• **Alıştırma görevleri**:
a - Verilen metne göre Nunavut'taki topluluklar hangi dilleri konuşuyor?
b - Verilen metnin "Diller Arası Köprü: Meta" sözlerinden başlayıp "geliştirilmesine katkı sağlayacak." sözlerine kadar olan kısmını, bu sözler de dahil, aynen kopyalayın.

• **Verilen metin**:

Dijital dünyada dil engellerini kaldırmayı hedefleyen Meta, UNESCO ile ortaklaşa yeni bir yapay zeka girişimi başlattı. Dil Teknolojisi Ortak Programı (Language Technology Partner Program) adı verilen bu proje, konuşma tanıma ve çeviri alanında devrim yaratmayı amaçlıyor. Program, dünya genelinde az temsil edilen dillerin dijital alanda daha erişilebilir hale gelmesine yardımcı olacak.
Diller Arası Köprü: Meta ve UNESCO’nun Vizyonu
Meta, bu girişimin, yapay zekanın küresel çapta daha kapsayıcı olmasını sağlamak için kritik bir adım olduğunu belirtiyor. Projenin temel amacı, özellikle yeterince hizmet alamayan dillerin yapay zeka sistemlerinde daha iyi temsil edilmesini sağlamak. UNESCO’nun Uluslararası Yerli Diller On Yılı çalışmalarıyla paralel ilerleyen proje, yerel dillerin korunması ve dijitalleşmesi açısından da büyük önem taşıyor.
Meta’nın yaptığı açıklamaya göre, program kapsamında transkripsiyonlu 10 saatten fazla konuşma kaydı, büyük ölçekli yazılı metinler ve çeşitli dillerde çevrilmiş cümleler toplanacak. Bu veriler, açık kaynak olarak yayınlanacak ve gelecekteki çeviri teknolojilerinin geliştirilmesine katkı sağlayacak.
Nunavut’ta Bir İlk: İnuit Dilleri Dijitalleşiyor
Şimdiye kadar programa katılan ortaklardan biri, Kuzey Kanada’da bulunan Nunavut hükümeti oldu. Nunavut’taki topluluklar, İnuktut olarak bilinen İnuit dillerini konuşuyor. Ancak bu diller, teknolojik gelişmelerden yeterince faydalanamayan, yazılı ve dijital kaynakları sınırlı olan diller arasında yer alıyor.
Meta, UNESCO ile birlikte İnuktut dillerine yönelik çeviri sistemleri geliştirmeyi hedefliyor. Böylece, yerel halklar kendi dillerinde dijital içeriklere daha kolay erişebilecek, eğitim materyalleri oluşturulabilecek ve kültürel miras korunabilecek.
BOUQuET: Çeviri Yapay Zekası İçin Yeni Standart
Meta, bu projeye ek olarak BOUQuET adlı yeni bir açık kaynaklı çeviri kıyaslamasını da duyurdu. Bu test, yapay zeka çeviri modellerinin performansını değerlendirmek için geliştirildi ve dilbilimciler tarafından özel olarak oluşturulmuş cümleleri baz alıyor.

• **Kayıtlı veriler**:

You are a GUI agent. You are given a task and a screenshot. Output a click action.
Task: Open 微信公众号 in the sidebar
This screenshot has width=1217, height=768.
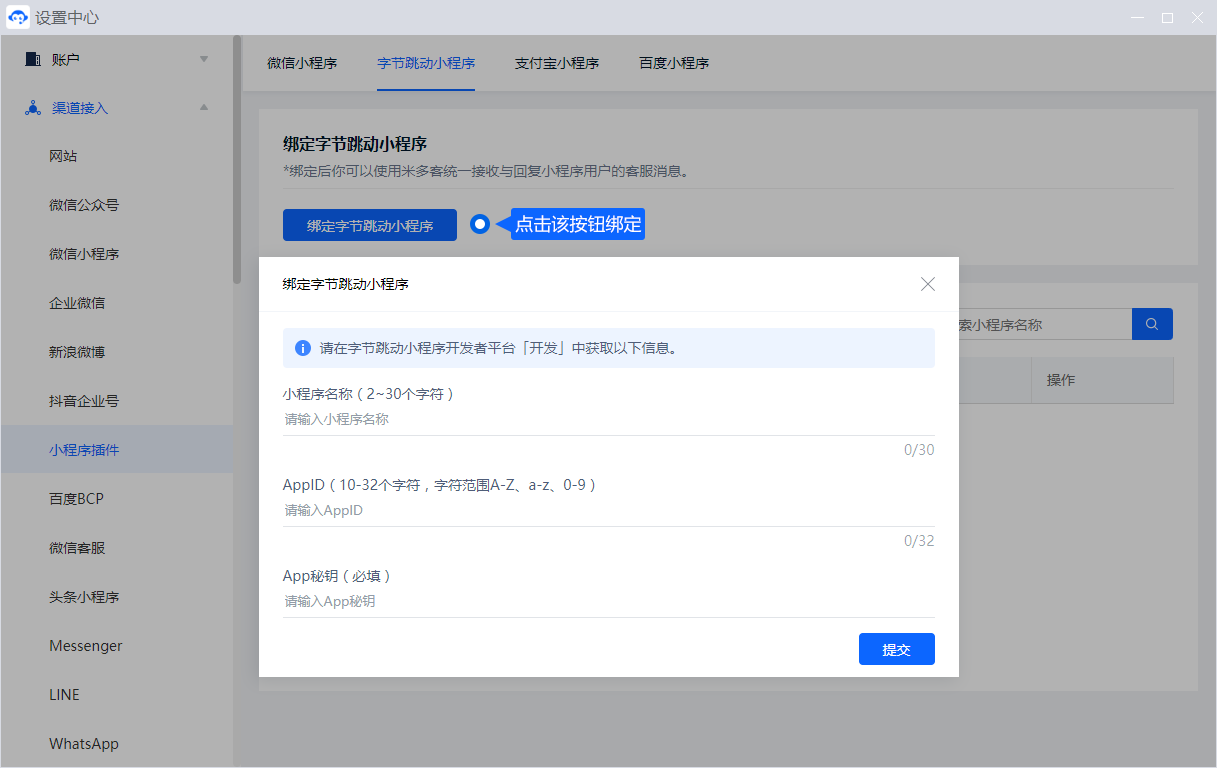coord(84,205)
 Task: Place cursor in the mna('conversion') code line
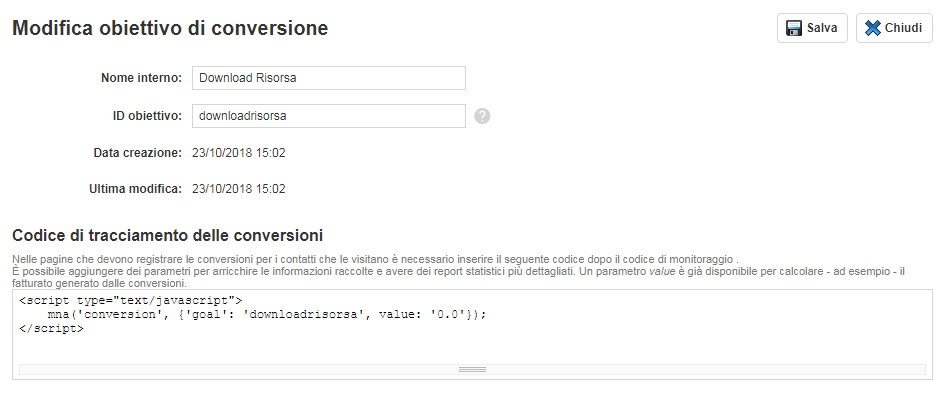(x=267, y=315)
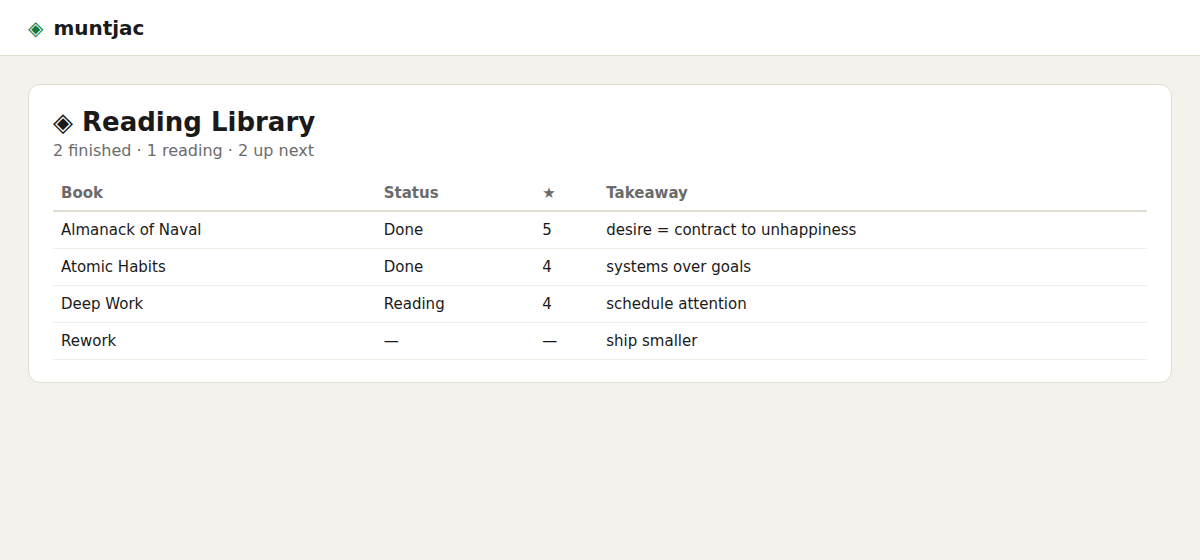This screenshot has height=560, width=1200.
Task: Click the finished/reading/up next summary line
Action: (x=183, y=151)
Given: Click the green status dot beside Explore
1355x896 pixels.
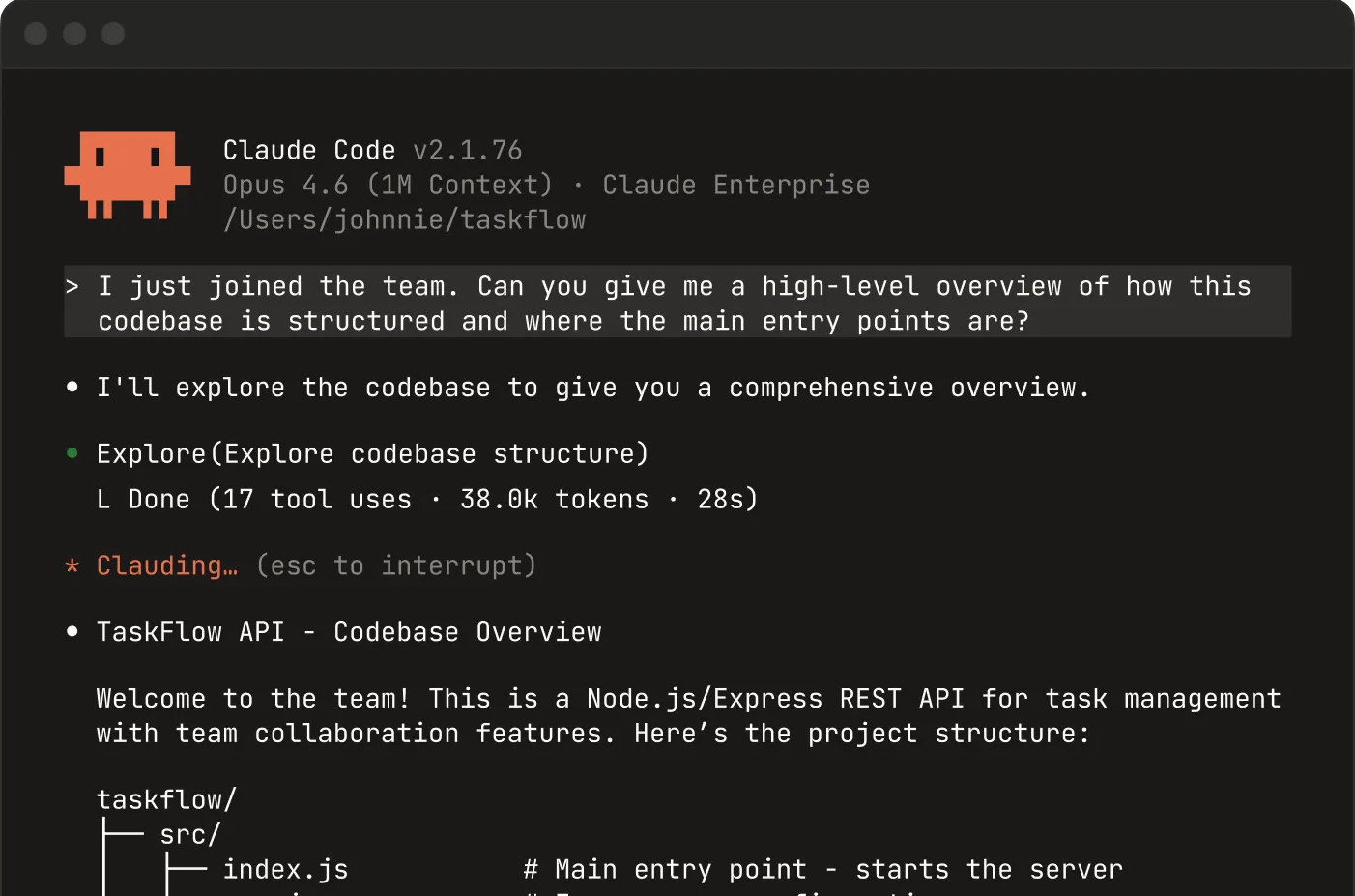Looking at the screenshot, I should point(72,453).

• **Görev yanıtları**:
a - İnuktut olarak bilinen İnuit dillerini konuşuyorlar.

b -
Diller Arası Köprü: Meta ve UNESCO’nun Vizyonu
Meta, bu girişimin, yapay zekanın küresel çapta daha kapsayıcı olmasını sağlamak için kritik bir adım olduğunu belirtiyor. Projenin temel amacı, özellikle yeterince hizmet alamayan dillerin yapay zeka sistemlerinde daha iyi temsil edilmesini sağlamak. UNESCO’nun Uluslararası Yerli Diller On Yılı çalışmalarıyla paralel ilerleyen proje, yerel dillerin korunması ve dijitalleşmesi açısından da büyük önem taşıyor.
Meta’nın yaptığı açıklamaya göre, program kapsamında transkripsiyonlu 10 saatten fazla konuşma kaydı, büyük ölçekli yazılı metinler ve çeşitli dillerde çevrilmiş cümleler toplanacak. Bu veriler, açık kaynak olarak yayınlanacak ve gelecekteki çeviri teknolojilerinin geliştirilmesine katkı sağlayacak.